GNSS (GPS) accuracy explained

September 2011

GNSS (Global Navigation Satellite Systems) such as GPS allow for fairly simple location-based data collection. But because of the way these systems work, the statistical accuracy of the location-based data collected through such systems can vary significantly.


For the United State's GPS (Global Positioning System) in particular, some information in this regard is provided at the following web page.


Accuracy of GNSS (GPS) data at the time of collection can vary significantly due to several reasons, including but not limited to the following.


  • Atmospheric (mainly Ionospheric) signal interference
  • Number and angle of supported constellation satellites in view
  • Signal "Multi-path" propogation / reflection
  • Differential correction sources used (such as SBAS)
  • Connected antenna location and configuration


The specifications (data sheet) for GNSS receivers usually state accuracy using terms based on statistical probability or confidence, somewhat similar to as listed in the following basic table.


Term Definition Accuracy
Probability / Confidence
CEP Circular Error Probable 50%
RMS Root Mean Square 63–68%
2DRMS Two times the distance of RMS 95–98%
R95 Radius 95% 95%


To explain further, if the specifications on the data sheet of a GPS receiver state a horizontal (distance) accuracy of 3 - 5 meters CEP, this means that during testing the location coordinates of data points collected with the receiver were found to be within 3 - 5 meters 50% of the time. Though in such testing the manufacturer may have compared data points to the averaged coordinates of several previously collected data points, to the certified surveyed coordinates of a physical marker, or to some other reference. It depends on the test criteria of the manufacturer.


For example, the test criteria for the Hemisphere GPS receivers (such as the XF101 for the Archer Field PC) is provided at the following web pages.



So it needs to be understood that the stated accuracy of a GNSS (GPS) receiver is in relative terms. When comparing the accuracy of different receivers from different manufacturers to each other (particularly those that state to provide higher accuracy such as sub-meter or better), it is important to understand the test criteria of the stated accuracy for each receiver. It is also always beneficial to simply perform your own testing with each receiver in your own applicable operating conditions.
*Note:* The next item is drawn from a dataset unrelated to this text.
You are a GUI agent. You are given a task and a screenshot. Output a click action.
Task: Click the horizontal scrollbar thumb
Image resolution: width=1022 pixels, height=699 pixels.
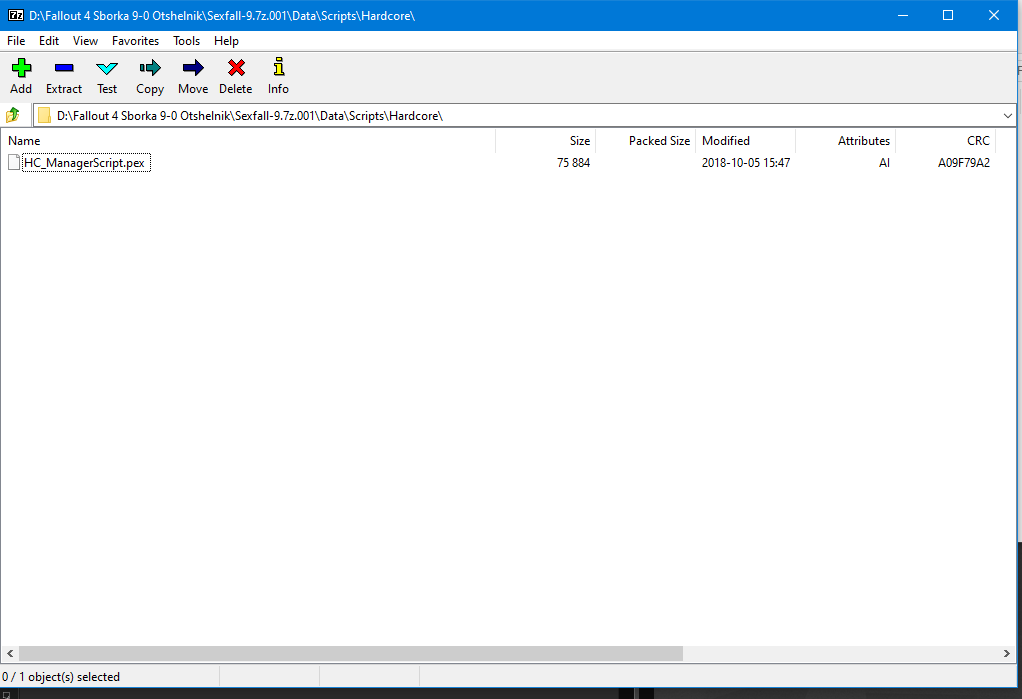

The stated horizontal accuracy (again not necessarily directly comparable) of several common receivers is listed in the table below.


Receiver Stated Horizontal Accuracy
Hemisphere GPS XF101 (Crescent OEM P102, for original Archer) <0.4 meters RMS (DGPS)
<1.8 meters RMS (autonomous)
<0.3 meters RMS (DGPS with external antenna)
NVS NV08C-MCM (built-in to previous Archer 2 and Allegro 2 units) 2.5 meters RMS (autonomous)
1 meter RMS (differential mode (RTCM))
GlobalSAT BC-337 (for original Archer) 10 meters 2D RMS (autonomous)
5 meters 2D RMS (DGPS using WAAS)
uBlox NEO 5Q and 6Q (built-in to Mesa and AMXU pod) 2.5 meters CEP (autonomous)
2.0 meters CEP (DGPS)
IkeGPS <0.6 meters RMS (DGPS)
<1.5 meters RMS (autonomous)
Older units, <2.5 meters CEP (autonomous)


  • Autonomous = Using GNSS (such as GPS and/or GLONASS) only for positioning
  • DGPS = Using GNSS with a correction source such as SBAS (like WAAS or EGNOS)


Most receiver manufacturers do not provide a stated vertical (altitude) accuracy specification. But as an observed measure, vertical accuracy of GNSS (GPS) receivers seems to typically be 1.7 times that of the stated horizontal accuracy. So using the previously stated example, a receiver with specs that state 3 - 5 m CEP horizontal accuracy would likely provide 5.1 - 8.5 m CEP vertical accuracy. But again this is just a general observation in brief encounters with many different receivers, and is not based on thorough testing of any one particular receiver make and model.